Ama içinde yaşamakta olduğumuz şu İslam’ın sosyal, siyasal bir hayat nizamı olarak tatbik edilmediği “Cahiliye toplumu” nda evlilik, adeta “Farz kere farz” olmakta.
Neden mi?
Ciğeri kapı önündeki sandalyeye koyan kasap kediye hiç mi hiç kızmasın.
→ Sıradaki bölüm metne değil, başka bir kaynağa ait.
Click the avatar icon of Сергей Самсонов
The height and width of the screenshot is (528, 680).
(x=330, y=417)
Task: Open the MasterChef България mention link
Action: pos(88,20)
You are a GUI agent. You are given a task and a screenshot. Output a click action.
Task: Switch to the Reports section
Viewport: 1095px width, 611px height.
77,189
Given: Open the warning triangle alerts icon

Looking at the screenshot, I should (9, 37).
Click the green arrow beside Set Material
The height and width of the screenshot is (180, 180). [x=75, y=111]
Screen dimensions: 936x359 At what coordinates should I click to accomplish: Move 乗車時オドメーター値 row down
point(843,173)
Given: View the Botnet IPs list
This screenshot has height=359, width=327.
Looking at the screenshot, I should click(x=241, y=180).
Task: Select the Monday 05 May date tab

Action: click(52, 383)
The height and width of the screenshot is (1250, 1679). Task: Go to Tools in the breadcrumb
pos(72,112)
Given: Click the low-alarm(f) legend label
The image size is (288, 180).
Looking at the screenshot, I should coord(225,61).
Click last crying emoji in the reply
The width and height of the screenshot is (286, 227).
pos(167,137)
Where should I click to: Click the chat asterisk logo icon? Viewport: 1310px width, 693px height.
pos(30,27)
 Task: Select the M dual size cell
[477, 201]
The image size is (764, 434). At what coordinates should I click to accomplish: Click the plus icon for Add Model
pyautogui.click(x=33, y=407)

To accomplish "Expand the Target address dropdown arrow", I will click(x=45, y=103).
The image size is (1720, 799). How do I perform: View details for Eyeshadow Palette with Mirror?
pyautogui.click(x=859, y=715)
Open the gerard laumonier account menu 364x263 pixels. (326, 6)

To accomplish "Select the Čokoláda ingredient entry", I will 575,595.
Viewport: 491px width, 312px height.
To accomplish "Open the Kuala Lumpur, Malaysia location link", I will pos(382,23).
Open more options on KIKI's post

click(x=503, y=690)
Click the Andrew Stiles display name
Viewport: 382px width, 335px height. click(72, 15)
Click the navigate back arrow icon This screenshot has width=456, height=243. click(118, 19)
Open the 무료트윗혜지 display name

Aklıyla değil, içgüdüsüyle hareket eden kedinin ciğere saldırması ve onu kaçırması kaçınılmazdır.
Adeta hayvanlaşan yani aklı ve İslami fikriyle değil, cinsel içgüdüleriyle hareket eden kuş beyinli erkekler ve kadınlar da, “vahşi kedigiller” gibi davranacak, “helal ve haram” hiç umurlarında olmayacak ve “harama uçkur çözmek” söz konusu olacaktır.
Oğullarımızı ve kızlarımızı adeta “dolu dizgin harama uçkur çözmeye sevk eden” sokaklar, caddeler, dergi ve gazeteler, TV. ve sinemalar, mevcut rejimin, “özgürlük” adı altındaki müthiş desteğiyle “Haram Anaforuna” sürüklemede..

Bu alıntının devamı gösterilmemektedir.